Increasing renewable distributed generation for resilient energy communities.

Decarbonization of the UK energy sector must be intensified in order to achieve current targets. One of the existing challenges to accelerate decarbonization in energy systems is a lack of enabling infrastructure, including construction and upgrades needed to produce, transport, and store clean energy in different forms. This lack of infrastructure creates delays and restrictions for connecting new renewable generation projects to the grid. Although renewable energy is affordable and widely available, the initial cost in enabling infrastructure can be prohibitive for certain customers, including community groups and vulnerable customers. These high costs leave them unable to deploy renewable energy technologies and benefit from local renewable energy production and consumption.

About the research

Despite the lack of incentives, community energy organisations across the UK continue to grow and explore new ways to accelerate decarbonization and help promote a just energy transition towards a net zero energy future.¹ Community energy refers to community-led actions to reduce, purchase, manage, and generate energy, promoting local engagement, leadership, control, and collective benefits from the project outcomes.²

The Sustainable Innovative Finance Foundations For Wind Turbines (SIFFFT) project led by Bristol Energy Network is among these community energy initiatives. It aims at identifying untapped sites for onshore wind turbines within the West of England Combined Authority boundary, develop sites to the pre-planning and ecological screening stage, and empower local communities to operate and administer onshore wind themselves.^3,4 The SIFFFT project will contribute to national energy sovereignty, bring local people profits, jobs, and educational opportunities, and reduce the region’s emissions by creating 70 MW of renewable energy capacity.

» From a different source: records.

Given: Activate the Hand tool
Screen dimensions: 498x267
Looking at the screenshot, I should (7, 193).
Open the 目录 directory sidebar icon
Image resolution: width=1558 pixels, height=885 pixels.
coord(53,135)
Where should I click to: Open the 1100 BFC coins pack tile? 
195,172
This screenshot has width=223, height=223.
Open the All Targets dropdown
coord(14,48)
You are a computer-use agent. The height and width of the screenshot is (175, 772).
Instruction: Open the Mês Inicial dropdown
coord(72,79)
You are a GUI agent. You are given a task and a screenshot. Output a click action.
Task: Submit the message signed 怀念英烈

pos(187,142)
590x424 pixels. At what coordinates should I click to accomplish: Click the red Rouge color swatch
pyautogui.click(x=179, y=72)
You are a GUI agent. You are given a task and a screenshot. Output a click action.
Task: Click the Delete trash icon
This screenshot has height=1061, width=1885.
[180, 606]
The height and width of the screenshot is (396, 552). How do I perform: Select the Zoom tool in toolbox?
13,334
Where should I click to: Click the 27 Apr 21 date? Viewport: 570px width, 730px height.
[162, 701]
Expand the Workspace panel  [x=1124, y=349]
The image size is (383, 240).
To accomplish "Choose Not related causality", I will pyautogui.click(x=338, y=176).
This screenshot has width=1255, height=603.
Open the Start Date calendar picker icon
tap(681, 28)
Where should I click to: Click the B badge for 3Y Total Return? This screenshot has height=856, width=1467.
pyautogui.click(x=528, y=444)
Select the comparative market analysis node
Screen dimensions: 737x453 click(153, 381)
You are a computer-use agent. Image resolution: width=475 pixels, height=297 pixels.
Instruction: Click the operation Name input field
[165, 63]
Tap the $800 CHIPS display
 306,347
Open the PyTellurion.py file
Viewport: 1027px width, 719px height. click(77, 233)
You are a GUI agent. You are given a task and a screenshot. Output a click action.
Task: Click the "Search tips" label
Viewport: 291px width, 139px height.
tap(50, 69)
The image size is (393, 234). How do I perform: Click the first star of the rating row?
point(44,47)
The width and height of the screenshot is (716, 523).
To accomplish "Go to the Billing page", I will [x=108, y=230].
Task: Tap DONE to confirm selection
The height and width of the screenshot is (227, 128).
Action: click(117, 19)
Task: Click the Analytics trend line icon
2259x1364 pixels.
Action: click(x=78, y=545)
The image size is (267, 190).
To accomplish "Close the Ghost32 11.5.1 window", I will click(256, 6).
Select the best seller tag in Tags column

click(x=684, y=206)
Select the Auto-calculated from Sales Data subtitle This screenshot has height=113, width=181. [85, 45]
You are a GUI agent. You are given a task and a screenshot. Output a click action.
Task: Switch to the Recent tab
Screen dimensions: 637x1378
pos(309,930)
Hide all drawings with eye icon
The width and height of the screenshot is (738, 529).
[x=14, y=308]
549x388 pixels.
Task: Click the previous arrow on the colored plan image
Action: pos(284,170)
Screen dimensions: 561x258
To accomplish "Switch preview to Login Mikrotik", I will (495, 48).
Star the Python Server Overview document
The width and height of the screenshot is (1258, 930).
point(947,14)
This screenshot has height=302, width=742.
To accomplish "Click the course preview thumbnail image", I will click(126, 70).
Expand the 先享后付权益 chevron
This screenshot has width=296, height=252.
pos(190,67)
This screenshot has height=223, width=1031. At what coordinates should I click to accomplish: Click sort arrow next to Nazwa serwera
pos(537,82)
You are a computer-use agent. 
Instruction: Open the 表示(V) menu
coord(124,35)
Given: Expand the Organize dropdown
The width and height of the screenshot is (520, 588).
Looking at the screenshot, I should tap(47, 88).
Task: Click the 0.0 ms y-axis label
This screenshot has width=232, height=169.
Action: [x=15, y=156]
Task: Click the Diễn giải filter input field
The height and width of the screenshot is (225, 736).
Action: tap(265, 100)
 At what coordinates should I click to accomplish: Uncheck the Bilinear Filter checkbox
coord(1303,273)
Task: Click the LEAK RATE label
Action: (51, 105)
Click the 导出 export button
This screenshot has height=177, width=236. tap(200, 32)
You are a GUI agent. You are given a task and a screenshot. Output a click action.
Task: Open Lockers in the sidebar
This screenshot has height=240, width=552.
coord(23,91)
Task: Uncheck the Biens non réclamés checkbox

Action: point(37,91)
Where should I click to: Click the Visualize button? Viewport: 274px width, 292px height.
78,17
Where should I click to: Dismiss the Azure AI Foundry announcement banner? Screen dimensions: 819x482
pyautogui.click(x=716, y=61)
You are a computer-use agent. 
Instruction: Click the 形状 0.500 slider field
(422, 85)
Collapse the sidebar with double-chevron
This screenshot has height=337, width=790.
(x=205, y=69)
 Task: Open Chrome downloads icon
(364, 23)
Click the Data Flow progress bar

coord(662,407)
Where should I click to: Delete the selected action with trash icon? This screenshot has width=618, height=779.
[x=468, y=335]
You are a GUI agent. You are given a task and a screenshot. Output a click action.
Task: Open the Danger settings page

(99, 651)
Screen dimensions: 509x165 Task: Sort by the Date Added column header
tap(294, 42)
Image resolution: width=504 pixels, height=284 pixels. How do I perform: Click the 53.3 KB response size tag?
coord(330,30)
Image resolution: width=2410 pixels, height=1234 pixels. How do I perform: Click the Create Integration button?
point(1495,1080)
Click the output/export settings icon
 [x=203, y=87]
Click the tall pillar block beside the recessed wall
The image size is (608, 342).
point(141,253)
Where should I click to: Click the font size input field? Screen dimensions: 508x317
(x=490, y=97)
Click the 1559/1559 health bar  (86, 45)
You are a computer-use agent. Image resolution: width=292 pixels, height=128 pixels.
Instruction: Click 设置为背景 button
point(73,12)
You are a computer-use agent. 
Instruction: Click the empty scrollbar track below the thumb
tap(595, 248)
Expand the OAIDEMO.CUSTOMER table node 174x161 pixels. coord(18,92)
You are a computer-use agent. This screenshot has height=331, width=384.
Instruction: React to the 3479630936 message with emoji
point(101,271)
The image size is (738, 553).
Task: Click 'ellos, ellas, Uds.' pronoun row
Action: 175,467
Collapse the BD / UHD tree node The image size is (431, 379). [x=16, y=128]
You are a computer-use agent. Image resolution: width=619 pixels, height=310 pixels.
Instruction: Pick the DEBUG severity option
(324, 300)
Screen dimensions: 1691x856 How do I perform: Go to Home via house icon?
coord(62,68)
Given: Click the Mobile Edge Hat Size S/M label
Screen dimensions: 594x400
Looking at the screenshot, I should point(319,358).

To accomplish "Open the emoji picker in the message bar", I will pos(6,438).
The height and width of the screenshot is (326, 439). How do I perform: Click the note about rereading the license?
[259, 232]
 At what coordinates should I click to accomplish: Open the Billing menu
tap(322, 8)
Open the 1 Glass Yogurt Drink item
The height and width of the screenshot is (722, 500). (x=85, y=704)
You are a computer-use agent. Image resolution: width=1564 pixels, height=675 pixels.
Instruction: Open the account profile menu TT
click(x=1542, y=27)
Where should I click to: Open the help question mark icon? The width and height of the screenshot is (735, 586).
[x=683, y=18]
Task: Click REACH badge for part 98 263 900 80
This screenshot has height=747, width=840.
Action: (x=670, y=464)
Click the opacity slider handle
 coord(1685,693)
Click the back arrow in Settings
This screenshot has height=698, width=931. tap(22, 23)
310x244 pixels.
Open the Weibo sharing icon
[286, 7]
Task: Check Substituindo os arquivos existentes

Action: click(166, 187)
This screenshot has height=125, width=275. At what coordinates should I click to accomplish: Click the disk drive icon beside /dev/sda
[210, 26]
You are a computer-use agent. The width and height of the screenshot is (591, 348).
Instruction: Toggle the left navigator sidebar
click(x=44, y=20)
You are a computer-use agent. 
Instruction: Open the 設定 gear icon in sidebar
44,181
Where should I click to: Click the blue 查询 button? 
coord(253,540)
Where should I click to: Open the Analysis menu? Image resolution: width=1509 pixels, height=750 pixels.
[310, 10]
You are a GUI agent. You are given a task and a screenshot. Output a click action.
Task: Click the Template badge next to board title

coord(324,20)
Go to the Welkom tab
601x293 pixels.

This research extends the SIFFFT project by providing a strategic framework for specifications, assessment, and enhancements in the resilience of community wind energy projects. It has investigated the feasibility of using a 4.2 MW wind turbine to provide local energy supply to a large number of residential customers in combination with other distributed renewable generation units (namely, solar photovoltaic panels and battery energy storage) in the event of a prolonged outage in which the external grid is unavailable.

Policy recommendations

Information provided by transmission system operators and distribution network operators should be more transparent to enable local energy actors to make informed decisions on renewable energy project developments

Improvements in local area energy planning are needed to increase uptake of clean energy technologies at local levels and enable local authorities to deliver effective actions towards net zero

Strategic investment at national and regional levels is required to enable renewable energy communities to connect to the grid at different voltage levels and geographic scales

The grid connection process needs reform to prioritize community-led renewable energy initiatives

Incentives for innovative business models involving local energy actors to emerge are needed, as well as financing mechanisms to alleviate high upfront costs of renewable energy initiatives

The benefits provided by local energy initiatives should be taken into account when prioritizing new connections to the grid, including contributions to energy supply and grid support services, creation of local jobs, and professional training and educational opportunities

Key Findings

Wind energy can provide local energy supply to a large number of residential customers while satisfying operating constraints of the network.

The combination of wind and solar energy plus storage can provide back-up supply to the customers when the external grid supply is not available, under the assumption that island-mode operation is enabled.

Possibility of self-sufficient renewable energy provision at local level using an appropriate mix of wind energy, solar energy, and battery storage.

Lack of information about existing network constraints and energy consumption patterns increases uncertainties in power balancing, protection, control, reliability and resilience of the grid.

A comprehensive location-specific assessment is required to ensure that the community energy system is able to operate in island mode, satisfying distinct power quality, stability, reliability, protection, and control requirements.

Further Information

Footnotes

1. https://communityenergyengland.org/pages/state-of-the-sector
2. https://www.gov.uk/guidance/community-energy
3. https://www.ambitionlw.org/community-energy/
4. https://www.westofengland-ca.gov.uk/wp-content/uploads/2023/04/West-of-England-Climate-and-Ecological-Strategy-and-Action-Plan-2023.pdf

Authors

Dr Laiz Souto, Senior Research Associate, University of Bristol

Policy Briefing 140: Oct 2023

Increasing renewable distributed generation for resilient energy communities. (PDF, 348kB)

Contact the researchers

Dr Laiz Souto,
Electrical Energy Management Group

School of Electrical, Electronic and Mechanical Engineering

University of Bristol
laiz.souto@bristol.ac.uk

Benefits of increasing renewable energy at local levels

Among the benefits, increasing uptake of renewable energy at local level contributes to increase energy access, reduce energy poverty, reduce financial losses caused by climate change impacts on critical infrastructure and services, reduce network congestion through local energy use and flexibility service provision, and promote just energy transitions to a net zero future. Therefore, local energy actors must be empowered to implement their renewable energy initiatives.